*Okuma metni*:
------------------------------

11 Kasım 2023 Cumartesi

 Büyümenin, yatırımın demokrasi ve hukuk ile ilişkisi

Yabancı sermayenin Türkiye’yi terk ettiği son yıllarda güncel tartışmalara konu olan büyüme, yatırım ile demokrasi arasındaki çetrefilli mesele, iktisat literatüründe geniş bir yer tutuyor. Anayasa Mahkemesi’nin TİP Hatay vekili Can Atalay için hak ihlali kararı vermesi sonrasında Yargıtay 3. Ceza Dairesi’nin AYM hakkında suç duyurusunda bulunması sonrasında anaakımcı iktisatçılar, “yabancı sermaye gelmeyecek” ferevanında bulundular.

Tabi buradaki temel stratejik kaygılarının, 4 ayda %8.5’tan %35’e getirdikleri politika faizinin o çok istedikleri yabancı sermaye çekişini ve bu sayede kuru ve enflasyonu düşürmeyi başaramamış olmasına kılıf uydurmak olduğunu vurgulamalıyım.

Diğer tonlarca hak ihlaline itiraz etmemelerinden belli ki, püriten anaakımcı iktisatçıların demokrasi ve insan haklarına bakışları, yurttaşların özgürlüklerini değil; yabancı sermayeyi çekmeyi dert ediniyor. Yabancı sermayeyi kaçırmadığı sürece hükümet/devlet istediği kadar hak ihlali yapabilir bu bakışa göre.

Bu feravanlara ise daha ziyade Marksist cenahtan, “sermaye hukuka bakmaz” temelinde itirazlar geldi.

------------------------------

*Ham veri*:
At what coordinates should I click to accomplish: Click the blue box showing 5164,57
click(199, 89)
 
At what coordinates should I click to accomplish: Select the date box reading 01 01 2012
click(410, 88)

------------------------------

Büyüme ve yatırımın demokrasiyle ilişkisini tartışan yazıyı, son cümlesinin ardından devam ettirin.

Ben, bu itiraza büyük ölçüde hak vermekle beraber bazı rezevlerim var. Bunları vurgulamak istiyorum…

Ülkedeki hukuki düzene, siyasal istikrara bakmayacak olan sermaye, bir bilgisayar tuşu ile tahvil ve hisse alacak olan ve anaakımcı iktisatçıların gelmeleri için can attıkları finansal sıcak sermayedir. Finansal sermaye, doğası gereği kısa-vadeli bir ufka sahiptir ve finansal varlıkların gelecekteki fiyatlarına dair yaptıkları spekülasyon ile kazanç elde ederler. Mülkiyet haklarını ve sözleşmelerini güvenceye alan asgari düzenlemeler olduğu sürece, tahvil ve hisse piyasasına girip çıkarlar.

Fakat siyasetin ve hukuki güvencenin büyük ölçüde belirlediği istikrarın, ‘doğrudan yabancı yatırım’ denilen reel yatırım ve yerli reel yatırım için önemli olduğunu düşünüyorum. Çünkü bu kararlar daha uzun erimlidir, zira üretim ve o üretimden edinilecek hasılatın geri dönüşü zaman alır ve yatırım kararı, geleceğin belirsizliği altında alınan bir karardır. O nedenle olabildiğinde belirsizliğin azaltılması, istikrarın sağlanması, yatırım kararları için önemsiz bir faktör değildir. Dahası o üretimin yapılacağı kompleks organizasyonun ve tedarik zincirinin akışlarının sözleşmelerle güvenceye alınması, iş gücünün eğitim düzeyi, ülkenin hukuk ve demokrasi kalitesinden azade değil.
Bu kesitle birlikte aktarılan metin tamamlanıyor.